Ivy (De repente, no último livro) 24/08/2020
Resenha do blog "De repente no último livro..."
É até complicado para mim definir se afinal gostei ou não desse livro. Foi uma experiência inusitada, única, mas até agora não tenho uma opinião concreta sobre se ler esse livro valeu ou não a pena.
O começo foi extremamente maçante.
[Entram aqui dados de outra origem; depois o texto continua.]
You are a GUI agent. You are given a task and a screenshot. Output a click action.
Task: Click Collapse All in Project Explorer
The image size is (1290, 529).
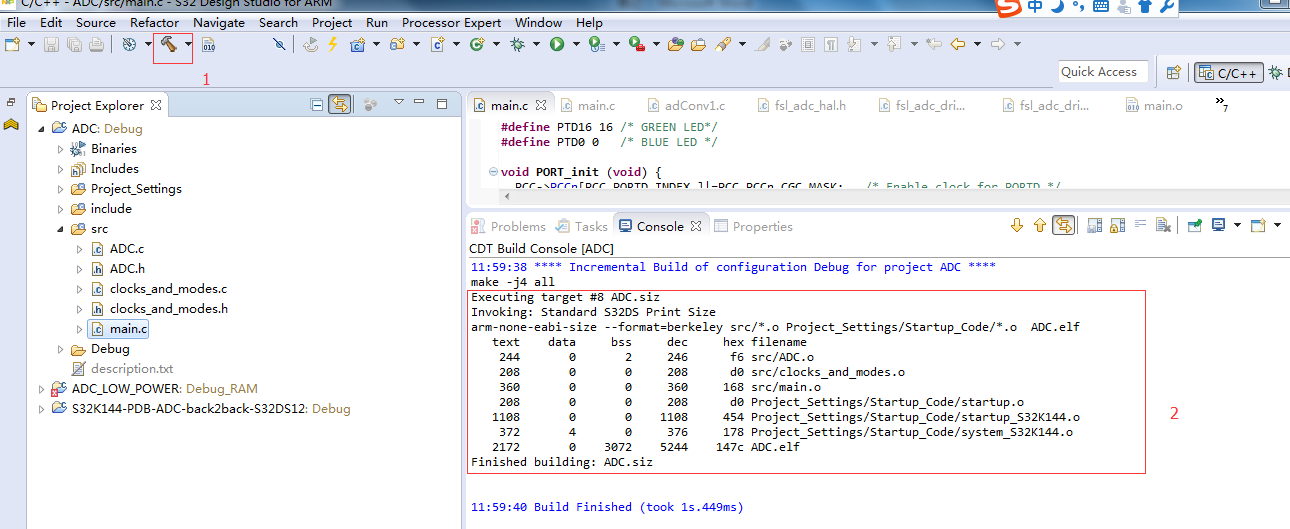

Eu não conseguia conectar com a escrita do Oscar Wilde, houve um capítulo que inclusive eu cheguei a pular algumas páginas porque achei que ele divagava demais e a trama só foi ganhando forma e se tornando interessante lá pela metade, quando o Dorian começa a enveredar por um caminho mais obscuro ao mesmo tempo em que se tortura o tempo inteiro enquanto encara seu próprio retrato e as mutações que este vai sofrendo com cada ato ruim do Dorian.
O que eu gostei bastante foi a sociedade apresentada por Wilde, bem descrita pelo autor, mostra uma Londres bem mais cinza, descarada e cheia de segredos do que nos romances de época comuns que geralmente encontramos. A maneira como Wilde descreve seus personagens, os diálogos mantidos são carregados de um tom bem crítico. Aliás, o livro inteiro é uma tremenda crítica à certos valores e aí está seu grande charme. Wilde nos mostra abertamente os efeitos nefastos do culto à imagem, é uma crítica à vaidade e aos padrões de beleza tão idealizados que tornam seus portadores pessoas quase acima do bem ou do mal, elevados à um status de superioridade diante dos demais mortais. Esse status permite que essas pessoas saíssem impunes, como Dorian Gray demonstra quando nem mesmo através de seus atos mais vis ele jamais chegava a ser rejeitado por completo, e sempre encontrava mais onde se deleitar, desfrutando da impunidade ganhada por sua aparência impecável.
Infelizmente li a versão comum do livro, sei que alguns trechos dele foram censurados e creio que se tivesse lido todas as partes sem censura talvez a experiência tivesse sido mais completa, porque embora saibamos da metamorfose de Dorian, tudo acontece rápido, pouco é explicado e acaba tudo ficando mais para a imaginação do leitor. Uma pena porque se o leitor realmente soubesse de todos os caminhos do Dorian, creio que pelo menos eu teria sentido mais o personagem, teria "conhecido" Dorian bem melhor, e não de maneira superficial.
Os personagens são interessantes e eu gostei porque embora tenham se apresentado de início bem inofensivos, todos vão passando por mudanças, se tornando mais ácidos. Dorian Gray por exemplo é um misto de mau caratismo e dor, mas no início ele era só um jovem tímido que se consumiu por sua enorme beleza, ele é um personagem atormentado, que quer descobrir tudo mas ao mesmo se angustia e se deleita com o que faz. Temos seu grande amigo Basil que é um personagem bem morno, que apresenta bem o estilo mais pacato e mais centrado de um artista, focado em seus ideais mais nobres e obediente das normas. Por essa figura mais pacata, Basil é julgado erroneamente tanto por Dorian quanto por Henry, este último aliás se tornou um personagem que passei a considerar como o grande vilão da estória. Henry que estimula Dorian a desafiar os limites e as convenções sociais. Henry é aquela figura que muito fala, e no seu falar exerce influência, mas ele mesmo não faz tudo o que fala, embora se divirta vendo os outros cederem e se deixarem guiar por suas idéias. Henry é irônico e em certo ponto um pouco sádico também, e eu achei ele um personagem bem intrigante, ainda que de caráter bem repugnante.
Temos outros vários secundários que aparecem pouco, apenas para dar 'testemunho' da decadência moral de Dorian Gray.
Honestamente, embora os personagems mais importantes fossem diferentes do que costumo ler, não consegui sentir apego ou conexão com ninguém. Ler O Retrato de Dorian Gray acabou por ser uma experiência inédita pra mim, mas ao mesmo tempo não tão envolvente quanto gostaria.